───── Information given
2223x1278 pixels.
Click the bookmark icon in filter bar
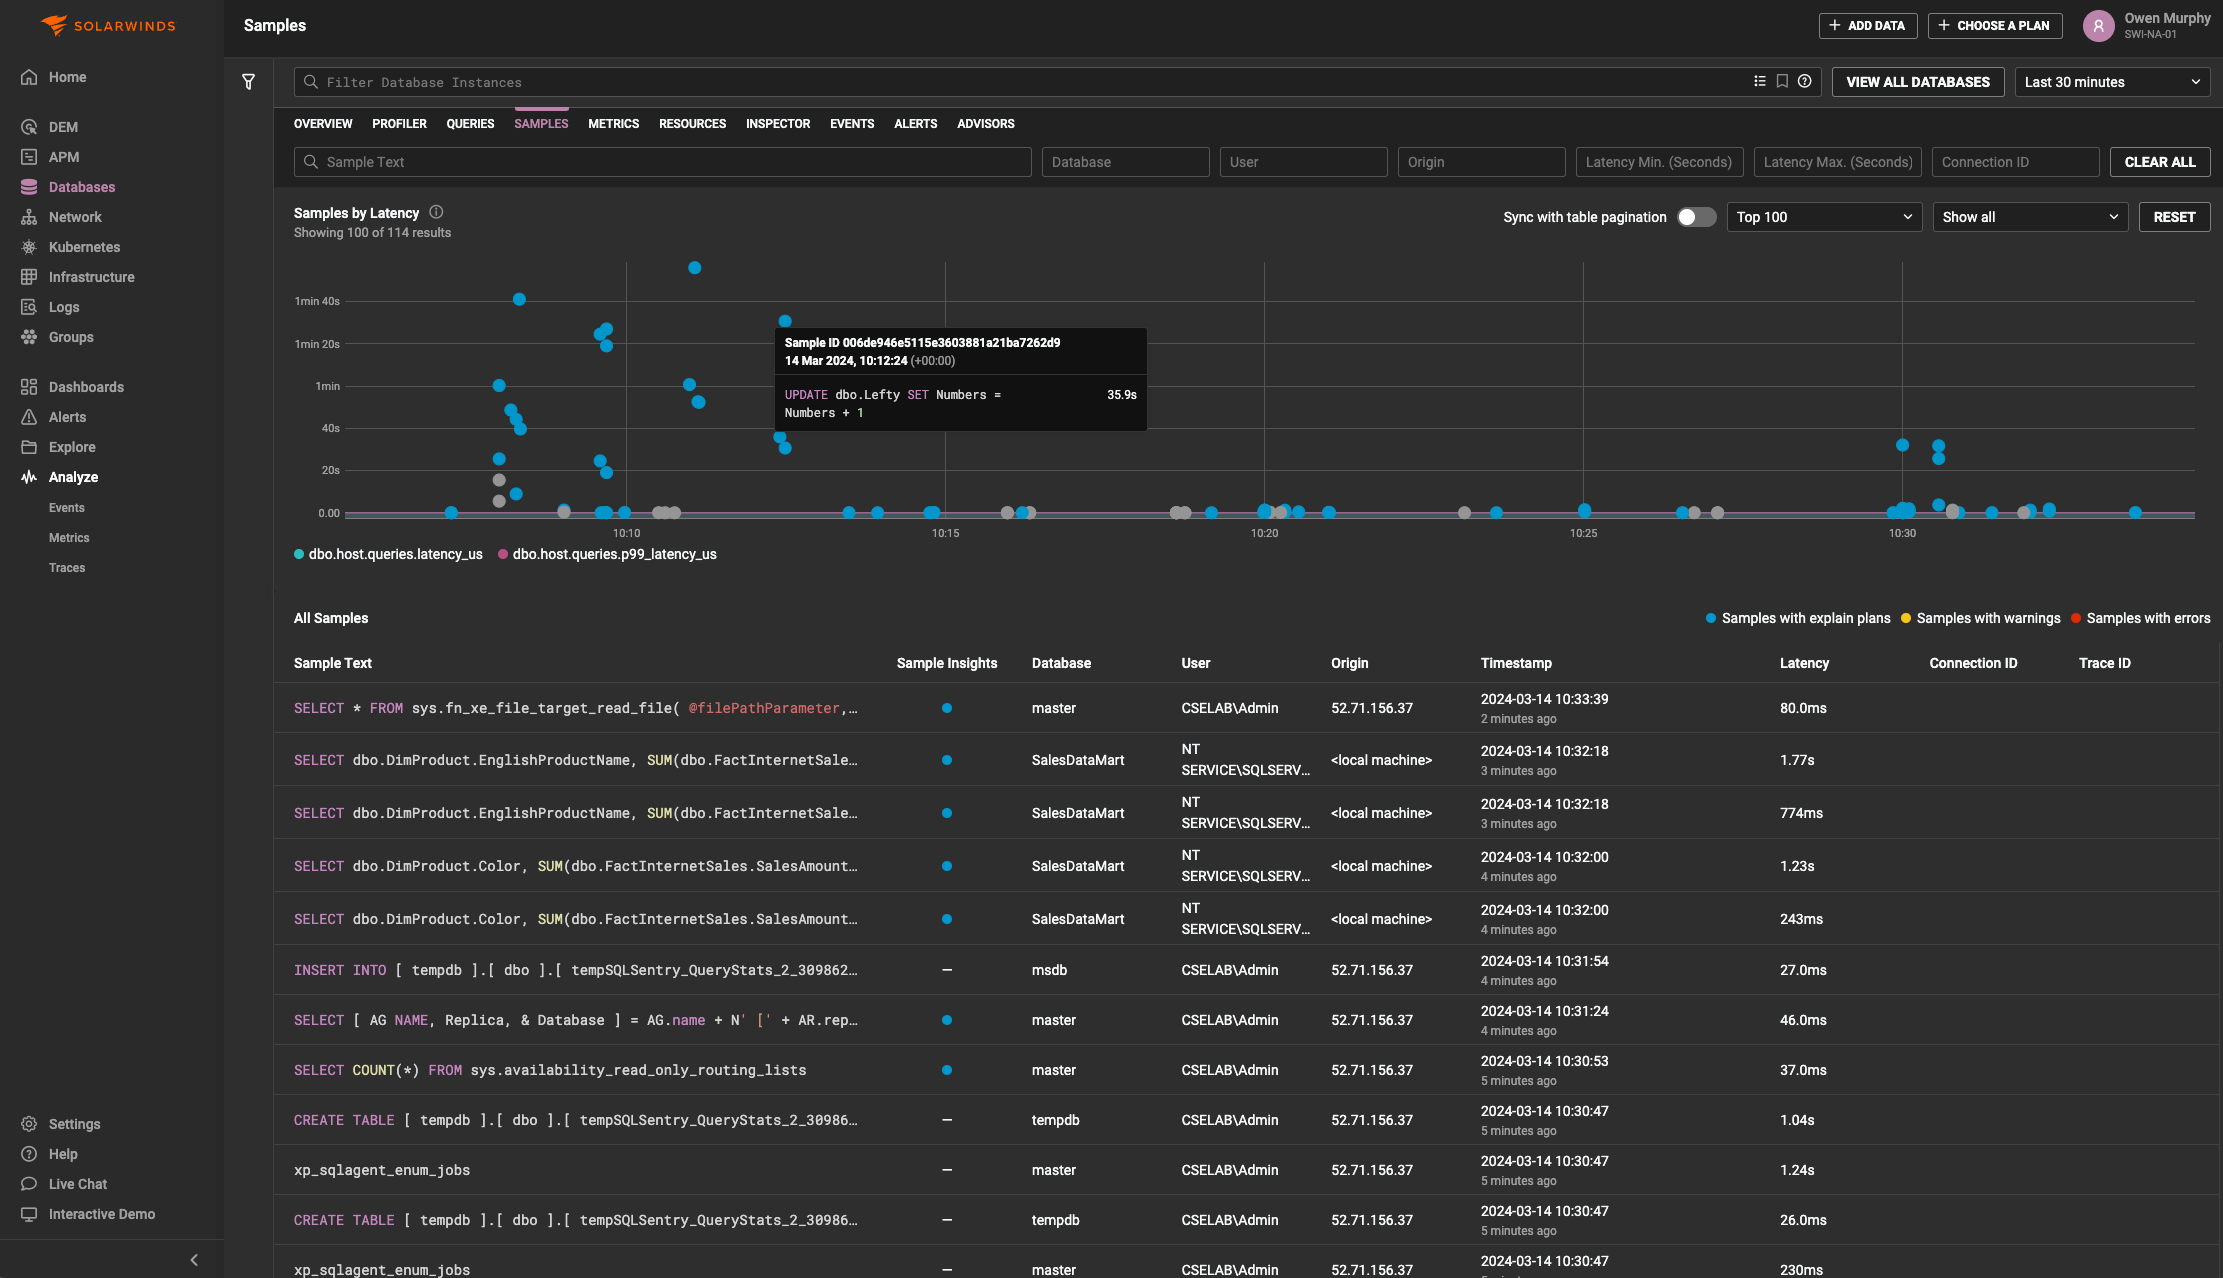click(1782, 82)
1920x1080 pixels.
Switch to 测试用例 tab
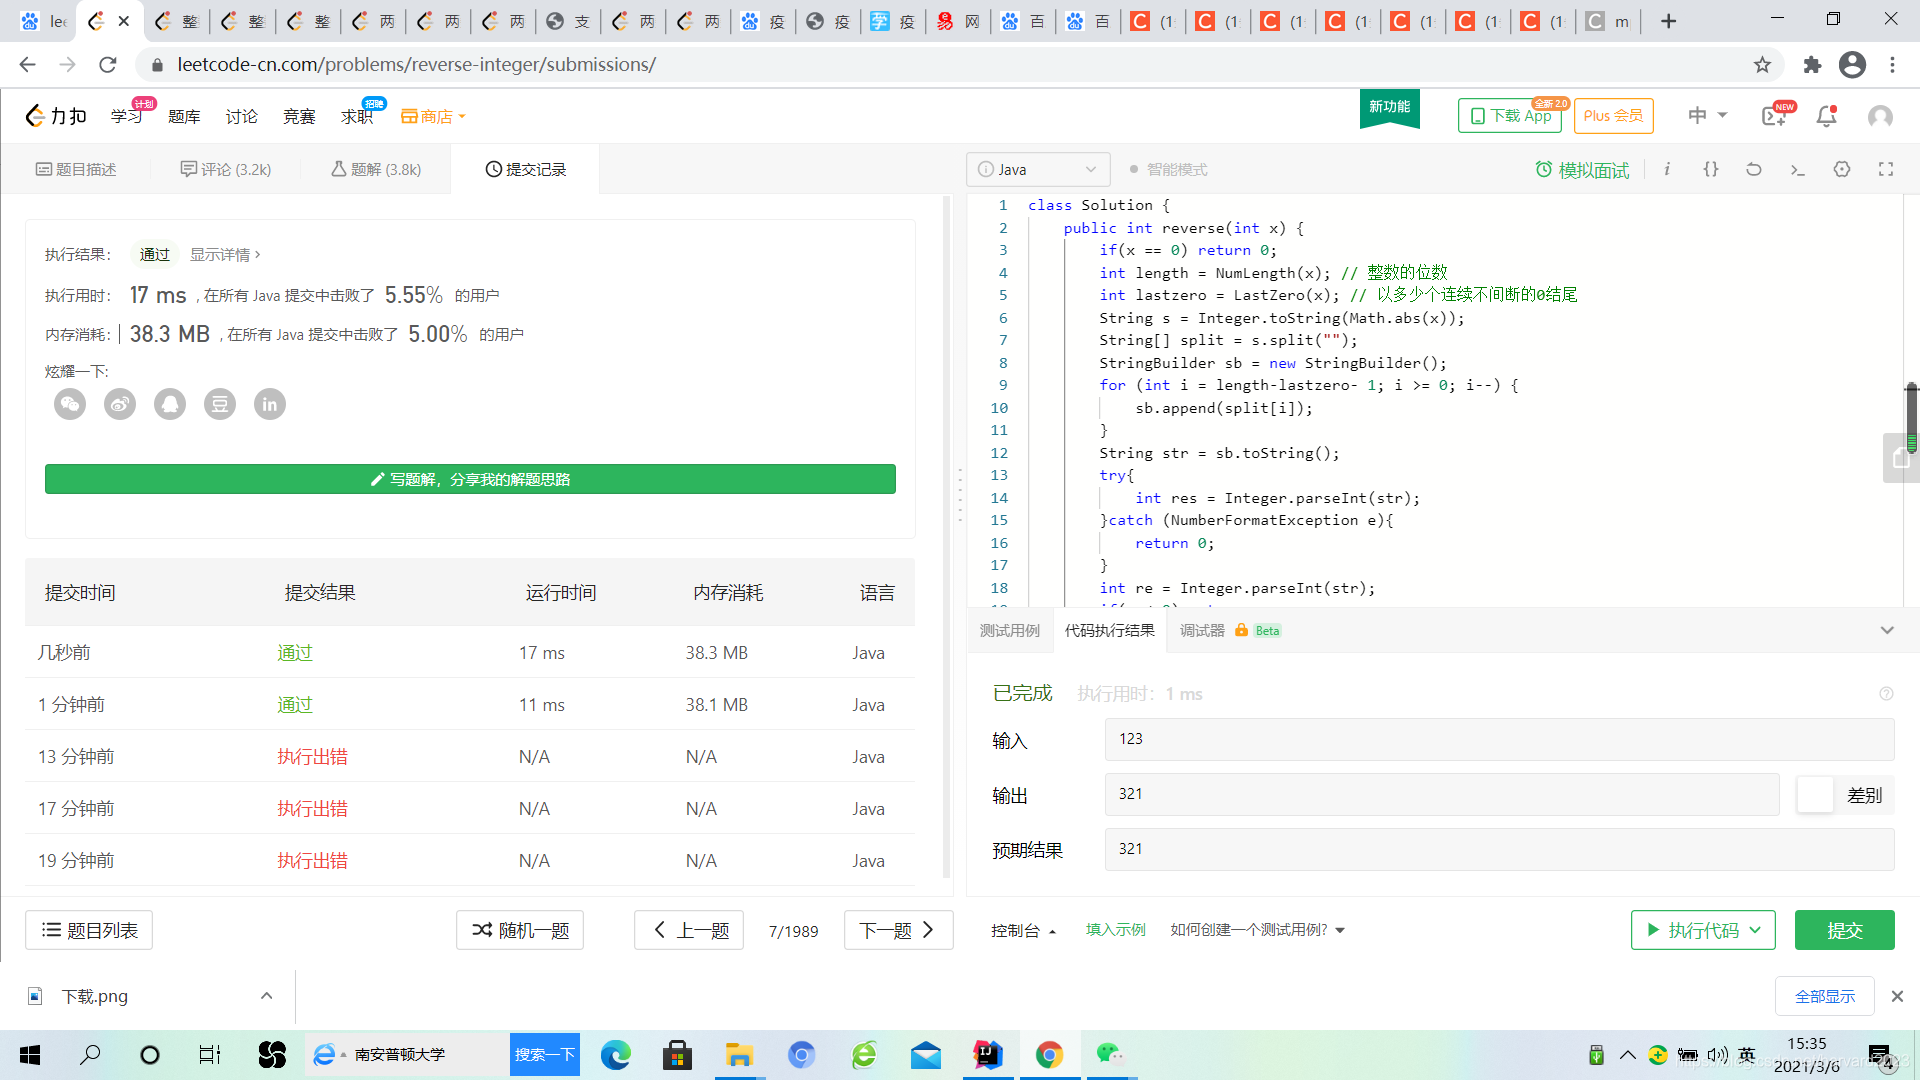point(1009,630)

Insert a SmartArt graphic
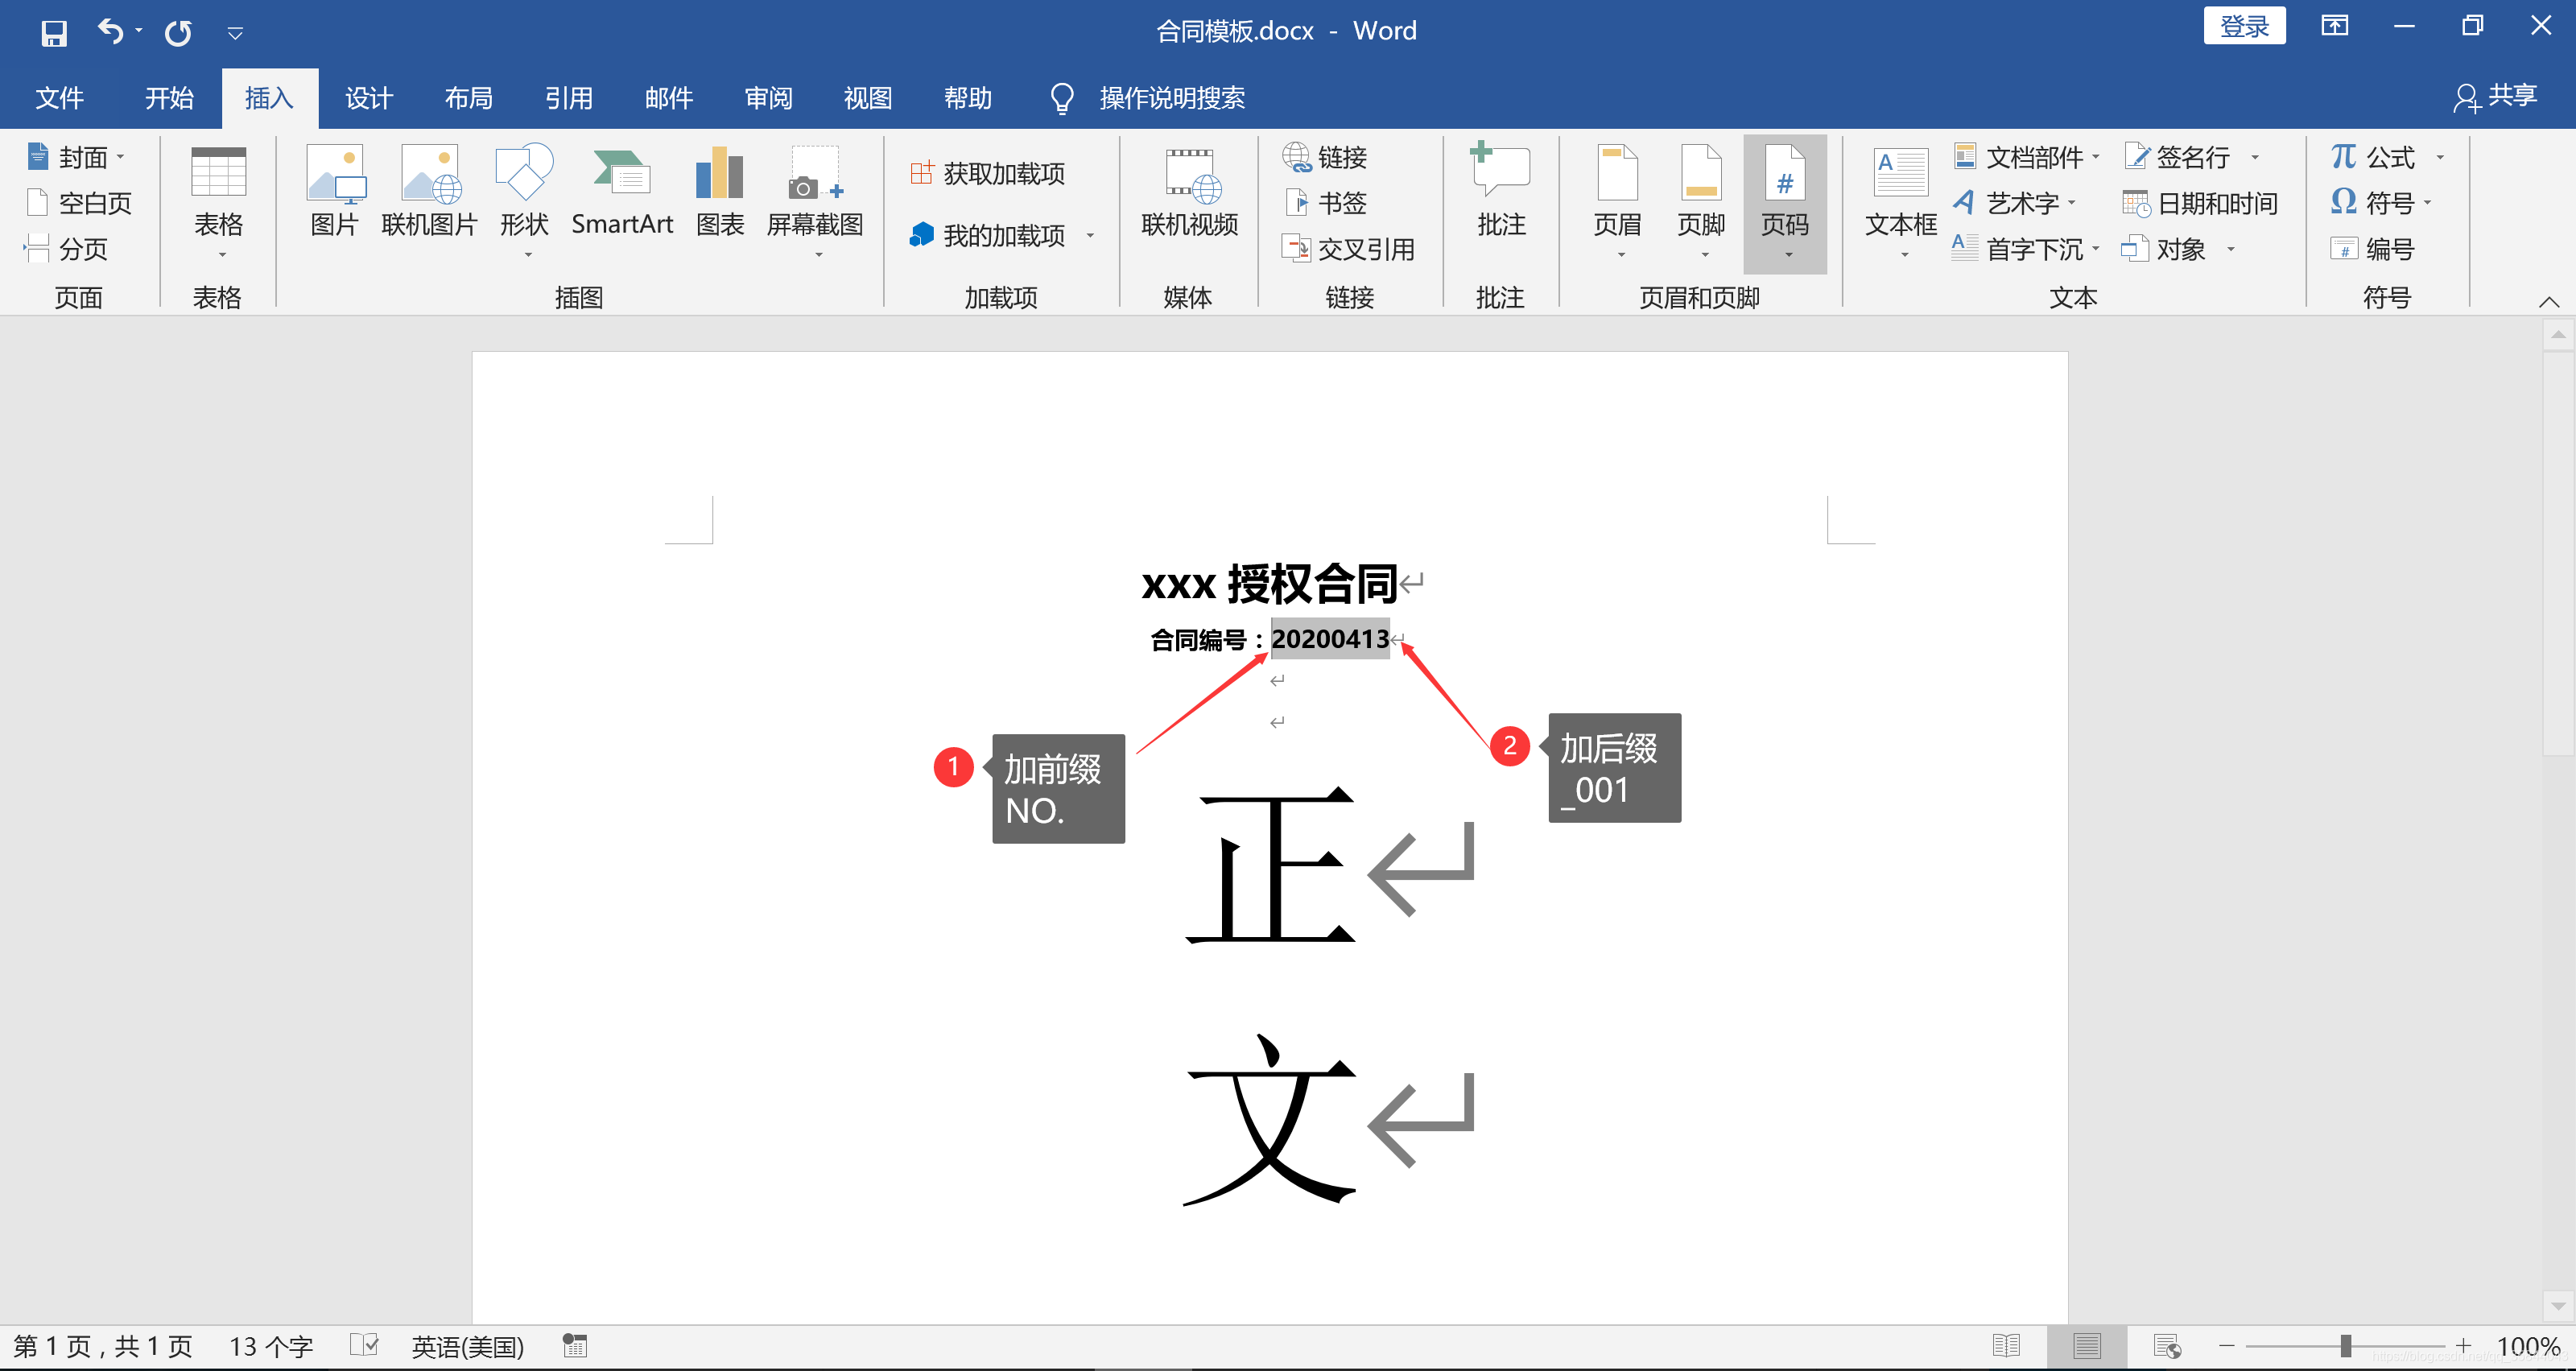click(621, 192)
──────────
**Problem to solve:** Copy out all the data above exactly as written. Skip the pictures.

**Answer for the task:**
2223x1278 pixels.
Click the bookmark icon in filter bar
click(1782, 82)
1920x1080 pixels.
Switch to 测试用例 tab
point(1009,630)

Insert a SmartArt graphic
click(621, 192)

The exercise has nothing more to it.